The local police told Stabroek News that they were still continuing their investigations into the incident. British law enforcement officers left Guyana last week after interviewing a number of persons including three employees of timber exporters, A Mazaharally and Sons, as well as timber exporters who made shipments between April 29 and May 6. Personnel at the shipping company from whose wharf the boat (MV Antilles) with the consignment sailed, were also questioned.
Observers are concerned that once again those implicated in wrongdoing may yet again escape punishment, like the officers implicated in the visa sale ring run by convicted US diplomat Thomas Carroll. A number of policemen from the Target Special Squad who acted as enforcers for Carroll and a number of local businessmen were identified during the course of investigations in the United States.
In that instance members of a special investigating team, which included Roxanne George, Director of Public Prosecutions, who worked along with US federal investigators, concluded that there was insufficient evidence to bring either departmental or criminal charges against the ranks involved, said Home Affairs Minister Ronald Gajraj.
In the cocaine case the Mazaharally employees gave statements detailing their knowledge of the shipment or lack thereof to the British officers, who were assisted in their investigations by officers of the Criminal Investigations Department.
The British officers, who spent more than a week in Guyana, were following up leads arising out of the arrest of seven men in the United Kingdom, charged in connection with the importation of the cocaine. They are Lester Barrows, a Jamaican businessman, hairdresser Anthony Chambers, businessman Gerald Davies, accountant Mohamed Afzal Shaheen, civil servant, Milton Wilson, transport manager Michael Silcox and business development manager, Joseph Salmon.
British law enforcement officials tailed Barrows to Guyana when he came here to facilitate the shipment. Contact for the shipment, the prosecution in the United Kingdom said, was made at a boxing match in the United States with the promoters of a cultural event staged here.
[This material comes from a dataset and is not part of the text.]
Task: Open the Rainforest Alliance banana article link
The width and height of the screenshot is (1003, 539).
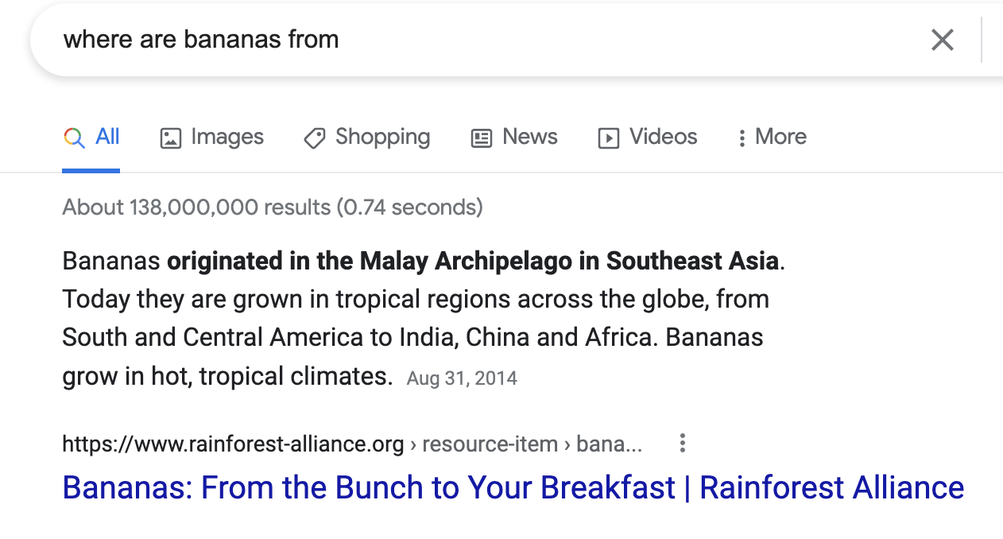Action: tap(513, 487)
The arrests in the United Kingdom were made in June and it was some four months later that the British authorities sought the assistance of the local police in pursuing their investigations locally.
A police officer told Stabroek News that once evidence of wrongdoing was found then those persons involved would be charged. He explained that there might be need for some arrangement to be made for the British officers involved in the investigations to return to Guyana to give evidence if need be.
The officer also explained that in the Carroll case the statements implicating the policemen were not made in a court of law under oath, but were part of the proffers made by Carroll and Khan during the interrogation in the United States.
He observed, however, that one of the officers named, Leon Fraser, had been killed and two of the others, who were named as material witnesses, had already left the force and country by the time the investigations in the United States and Guyana had been completed.
In October, the Ghana Narcotics Control Board reported the arrest of three men for the importation of a quantity of cocaine concealed in a consignment of rice from Guyana. The cocaine was discovered when the rice arrived at Felixstowe in the United Kingdom. The British and Ghanaian authorities tracked the vessel on the high seas until it docked at Tema in Ghana. The arrests were made when they took delivery of the consignment.
Gajraj told Stabroek News that the authorities here were aware of the shipment and that the shipping and delivery had been a controlled exercise.